WELCOME to the debut of “The Truth Is!”, a blog of reporting and commentary that aims to be informative, thoughtful and provocative. At least initially, the blog will have a strong heartland flavor by virtue of the connection of a number of us to Cowles family journalism. I am former editor of the Des Moines Register’s opinion pages. Another contributor, Michael Gartner, is former editor of the paper; he later served as president of NBC News. Another former Register editor who has agreed to contribute, Geneva Overholser, is director of the University of Southern California’s Annenberg school of journalism. Followers of the blog will have access also to the work of Herbert Strentz of Des Moines, a close Register and other newspaper watcher who once headed Drake University’s journalism school. Bill Leonard, a longtime Register editorial writer, will add insights.

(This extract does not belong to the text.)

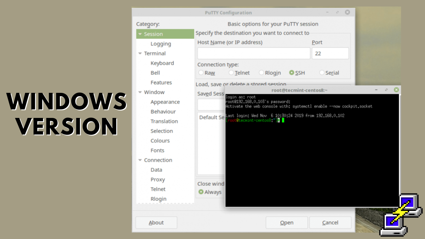This screenshot has height=239, width=425.
Task: Minimize the root@tecmint-centos8 terminal window
Action: [376, 90]
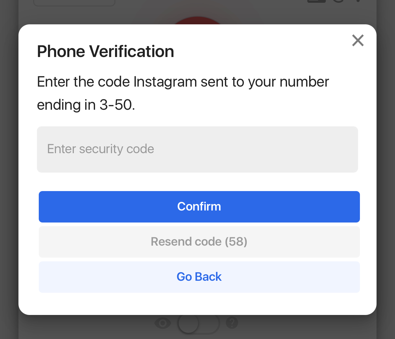Dismiss the verification popup with X

358,40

“The Truth Is!” will be supervised by my daughter, Marcia Wolff, a communications lawyer for 20 years with Arnold and Porter (Washington, D.C.). Invaluable technical assistance in assembling and maintaining the blog is provided by my grandsons Julian Cranberg, a college first-year, and Daniel Wolff, a high school senior.

If you detect a whiff of nepotism in this operation, so be it. All of it is strictly a labor of love. —Gil Cranberg

Friday, August 23, 2013

Gilbert Cranberg: LEARNING FROM YEMEN

Yemen is one of the world’s poorest countries and doesn’t have much going for it except for being the first country in the Arab Peninsula to grant women the right to vote. That said, the U.S. can learn a thing of two from Yemen, a place that recently publicly apologized for wars waged by the country’s former president. Would that this country follow Yemen’s lead and apologize for the needless slaughter we inflicted on Iraq by invading that country in 2003. The U.S. military suffered nearly 4,500 deaths but caused more than a million total fatalities by initiating the conflict.

Why we started the war never has been adequately explained, except for the erroneous claim that Iraq harbored weapons of mass destruction. Once that claim proved to be groundless, you would have expected the country’s leaders to admit the error and beg forgiveness. No such thing. Nor has the U.S. press, which enthusiastically backed the war, apologized for misleading the country and getting the Iraq war so terribly wrong.

It’s one thing to misspell a name or get an address wrong. The press readily corrects these errors. But to get a whole war wrong? And to not confess to the error? That borders on arrogance or willful blindness.

The New York Times buried the Yemeni apology on a back page in a single paragraph. The story needs to be resurrected and contrasted with the absence of a comparable apology for the Iraq war. It’s never too late to correct an error. The Iraq war was a monumental blunder and one that should not be forgotten.